Over the last couple of weekends I’ve scanned 311 photographs for Jac and her friends’ combined birthday party. Jac and her friends thought it would be really cool to have a slide show going during the party, with photographs from their last 40 years, and so they went through their albums and boxes and chose their favourite photos for me to scan. I bought my flatbed scanner years ago before I had a digital camera. I hadn’t used it for ages. Thankfully it still works well and I was able to scan the photos without any dramas. It was easy but laborious (not complaining, just describing). I watched my Elvis and Tom Cruise movies while scanning. I’ve realised that Days of Thunder is Tom Cruise’s very own Elvis movie, without the musical numbers of course. It would be funny if Tom Cruise movies were more like Elvis movies, hehehh.
Once I had all the photos scanned I made two slide shows. One was made via Microsoft PowerPoint and fits on a CD. The other was made using ULead Video Studio (which came with my DVD burner), complete with cool panning and zooming and transitions. This second one fits on a dvd and is much more impressive – it will be the one we’ll use on party night, I think. Again, making the slide show wasn’t difficult, just time-consuming. Encoding the ULead slide show file into an mpg for the dvd, for example, took over 4 hours. Problem was I had to do it three times (that’s 3 x 4 hours) – I kept finding annoying mistakes that I’d missed, and wanting it to be perfect I had to redo it. I’d hate for people at the party to be watching the slide show and perceiving as being an obvious home job.
I’ve had a good laugh at the photographs as I’ve been scanning them. Geez, Jac and her mates really had baaaaaaaad eighties haircuts (I’ve already teased them all about that). They love dressing up for costume parties. And they seemed to play Twister a hell of a lot!

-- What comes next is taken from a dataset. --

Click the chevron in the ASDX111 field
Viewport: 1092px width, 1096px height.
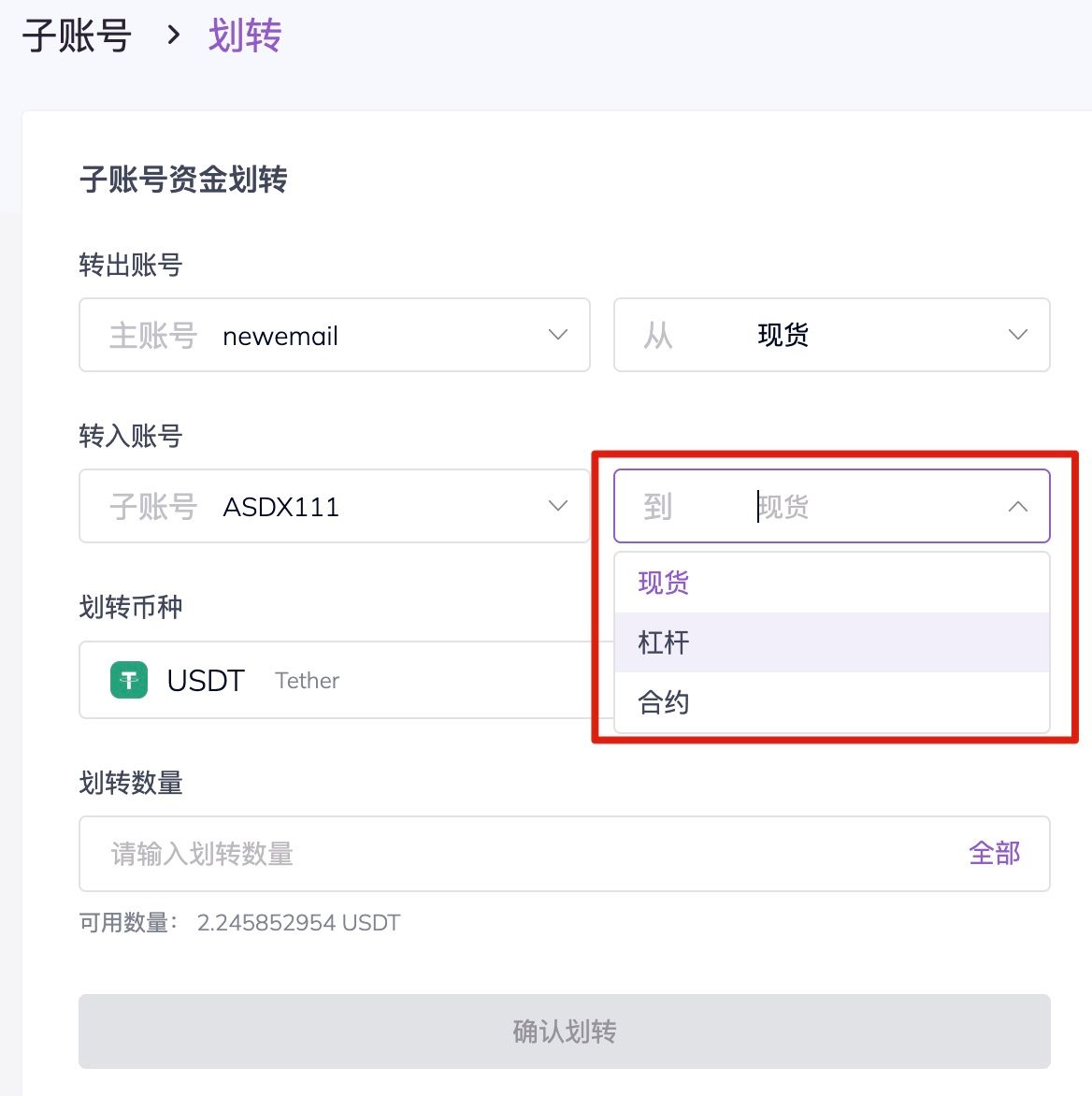tap(558, 506)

It must be nice to have close friends that you’ve known for over 20 years. I don’t have any friends like that. I’ve made friends when I’ve been in particular jobs, and then when I’ve left the jobs, in most cases we had every intention of remaining friends but we just found that we didn’t have much in common or to talk about any more. I don’t have any friends from my primary school days in Malaysia. When I was around 19 a girl that had been in my class in primary school was studying in Perth, got in touch and wanted to meet up for coffee. We did meet up, but I didn’t feel comfortable – she seemed so conservative and innocent and asked me if I had a boyfriend, what I liked to do for fun and where I liked to hang out – I didn’t really want to tell her I had a girlfriend and I liked going to Lipstick Lessie Nights at DC’s Nightclub and playing pool at the Court Hotel (a gay/lesbian pub). Her idea of fun was being part of YCS (Young Christian Students). She was kind of shocked when I said I’d moved out of home when I was 18 – for her living away from family was something you did only because you got into a college or university far away from home (or you got married). It wasn’t anything personal, for she was perfectly nice, but I knew I didn’t really want to be friends with her – it wasn’t that I disliked her, I just didn’t want to actively pursue any sort of friendship with her. I’m pretty sure she felt similarly about me. After about an hour of awkward conversation and looking into our coffee cups I was thankful when we parted.
I still have a few more thoughts on the subject of friendship, but I must get started on today’s chapter-writing, and must stop now. Will continue some other time.